Die Mark ist keinen Pfennig wert

Quelle: Das 20. Jahrhundert im Spiegel der Zeit. Der Kreis Böblingen im Rückblick von 100 Jahren, Röhm Verlag Sindelfingen 1999, S. 59

Bild: Reichsbanknote vom Februar 1924 über 50 Billionen Mark (= 50 Rentenmark)

„Tausche alte, gut erhaltene Nähmaschine, zwei gut erhaltene Bettladen und eine Bank gegen junge Hühner und Weizen." Im Herbst der vielen Nullen waren Naturalien die eigentliche Währung, während die Mark so verfiel, dass am 20. November 1923, für einen US-Dollar über 4,2 Billionen, genau 4.210.500.000.000 Mark bezahlt werden mussten.

Vom September an häuften sich die Tauschgesuche in den Anzeigenspalten der Zeitungen: Mostobst gegen Weizen, Militärschuhe gegen Kartoffeln, Most gegen Heu oder Stroh, rupfreife Gänse gegen Weizen, ein eiserner Ofen samt Rohrleitung gegen Kartoffeln, ein halbjähriges Rind gegen ein Schwein und ein Sindelfinger inseriert nicht nur Kindermöbel und eine Puppenstube gegen Gerste, sondern auch noch seinen Schutzengel. Die Sindelfinger Zeitung gibt am 06. November schließlich in eigener Sache bekannt: „Naturalien nehmen wir jederzeit an Zahlungsstatt entgegen."

Im Grunde begann die Inflation bereits zu Beginn des Ersten Weltkrieges, als die Reichsbank am 4. August 1914 die Goldeinlösungspflicht für ihre Noten aufhob. Während des Krieges nahm die Geldmenge jedoch nur langsam zu, so dass die Bevölkerung kaum etwas bemerkte. Aber bedingt durch die politische Situation begann schließlich die Flucht in Sachwerte.

Wie sehr dies die Preissteigerung verschärfte, zeigt folgendes Beispiel. Am 8. Januar 1923 erwarb der Schafhalter Wilhelm Weiß bei einer Zwangsversteigerung einen Hof samt Wohnhaus, Scheuer, Wagenschuppen, Schweinestall und Gemüsegarten an der Sindelfinger Riedmühlestraße für 6,5 Millionen Mark.
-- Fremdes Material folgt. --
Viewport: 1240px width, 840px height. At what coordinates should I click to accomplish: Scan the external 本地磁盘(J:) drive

Die amtliche Schätzung vom 17. November 1922 lautete auf 100 000 Mark, der Vorkriegswert war mit 12 000 Mark festgestellt worden.
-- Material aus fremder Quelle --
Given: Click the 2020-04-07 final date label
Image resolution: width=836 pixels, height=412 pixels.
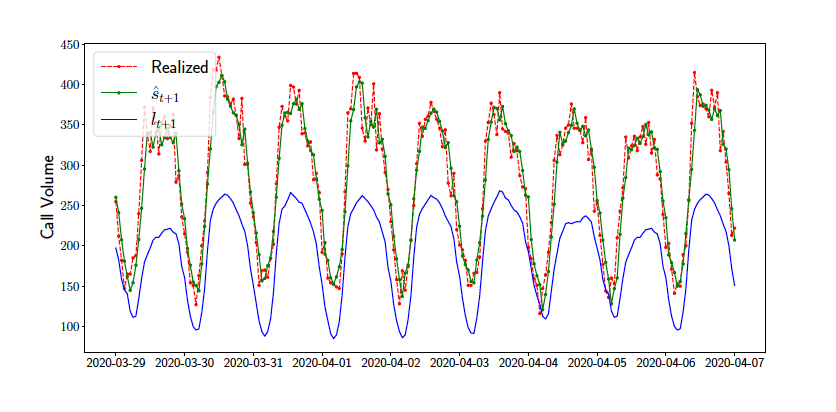Looking at the screenshot, I should (735, 360).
Ein Brot für 800 Millionen Mark
Verschärft wurde die Situation durch den Einmarsch der Franzosen ins Ruhrgebiet am 11. Januar 1923. Damit fehlte der Industrie die Kohle als wichtigster Energieträger. Die Folgen waren Arbeitslosigkeit, eine weitere Verknappung der Waren und ein dramatischer Verfall der Mark, den die Reichsbank lediglich zwischen Mitte Februar und Mitte Mai noch einmal eindämmen konnte. Anfang des Jahres war der Dollar mit 7.244,85 Mark bewertet. Ende Januar waren es schon 47.889 Mark. Der Reichsbank gelang es, den Dollar innerhalb von zweieinhalb Wochen auf knapp unter 20.000 Mark zu drücken, doch Mitte Mai war der alte Höchstwert wieder erreicht.

Nun brachen alle Dämme. Wurde der Dollar am 1. Juni noch mit 76,59 Mark gehandelt, so waren es zwei Wochen später erstmals über 100.000 Mark, am 20. Juli erstmals über eine Million Mark, am 8. August schon fast fünf Millionen, am 10. September über 50 Millionen, am 4. Oktober über 500 Millionen, am 9. Oktober über eine Milliarde, am 1. November 130 Milliarden und zweieinhalb Wochen später über eine Billion Mark. Parallel dazu schossen auch die Preise für die Dinge des täglichen Bedarfs nach oben. Kostete der Kilo-Laib Schwarzbrot Ende April noch 1.400 Mark, so waren es Ende Oktober 800 Millionen Mark. Anfang November wird aus Aidlingen gemeldet, dass viele Bauern inzwischen so arm seien, dass sie sich nicht einmal mehr einen nahrhaften Haferbrei leisten könnten.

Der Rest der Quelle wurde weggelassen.